# Lobster and Pink Salmon Cakes.........



## tweedee (Mar 15, 2005)

Does anyone have a recipe for lobster cakes and pink salmon cakes?.


----------



## kansasgirl (Mar 16, 2005)

I have found this to be a great recipe that works with any fish - ie crab, cod, salmon, lobster, etc.

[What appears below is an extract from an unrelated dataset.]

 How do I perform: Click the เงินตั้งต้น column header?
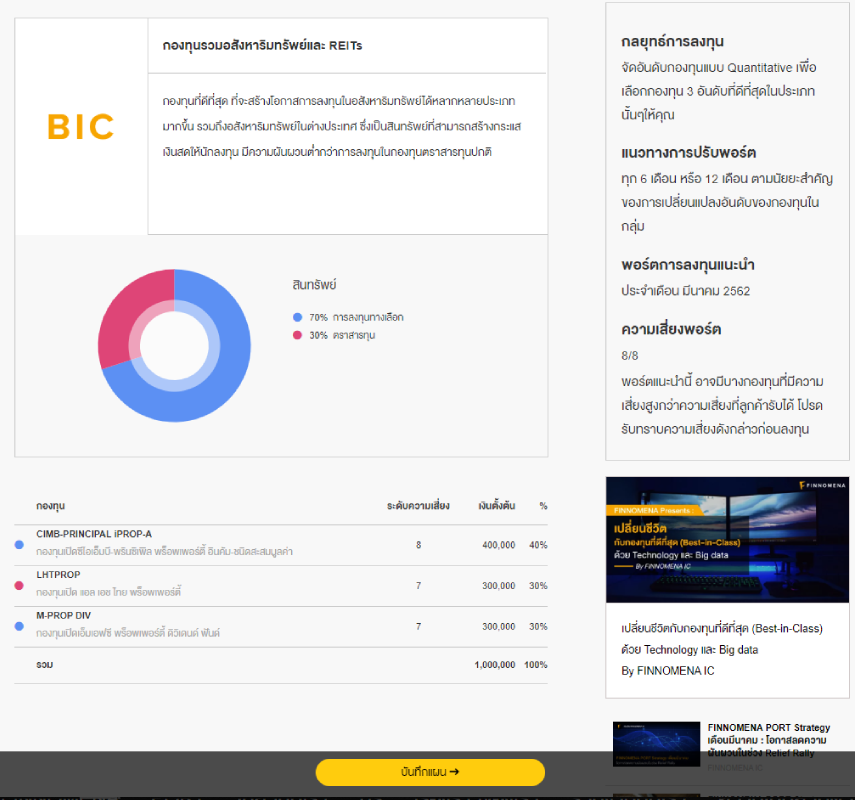496,506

I like it because it only uses fish and not fillers like potatoes or breadcrumbs.

Oven Baked Fish Cakes
5 c Cornflakes
1/3 c Mayonnaise
2 tb Dijon mustard
2 ts Dried herbs (tarragon, garlic, Old Bay, chives, parsley, etc)
Pinch of Cayenne pepper
2 Egg yolks
2 lb Fish (Lump crab meat, cod, haddock, lobster, salmon, etc) chopped coarsely
4 tb Unsalted butter, softened

Preheat oven to 400F.
1.In a food processor, pulse cornflakes until ground coarsely and spread in a shallow baking pan.
2.In a large bowl, whisk together mayonnaise, mustard, spices, cayenne and yolks; add fish and salt and pepper to taste, tossing mixture gently but thoroughly.
3.With a 1/4 cup measure, form fish mixutre into slightly flattened rounds about 3 inches wide and 1 inch thick.
4.Gently coat fish cakes with cornflakes, transferring as coated to a wax-paper-lined baking sheet. Chill cakes, covered with plastic wrap, at least 2 hours and up to 4 hours.
5.Transfer cakes to a large baking sheet. Put about 1/2 ts butter on each crab cake and bake in the middle of the oven until crisp on the outside and cooked through, about 15-20 minutes.


----------



## tweedee (Mar 16, 2005)

kansasgirl,

           Thank you very much for the recipe. It sounds great.


----------



## jpinmaryland (Mar 17, 2005)

I would add fresh parsely or maybe some dill.

Also consider adding a bit of Worcestshire sauce, it seems to embolden the flavors.


----------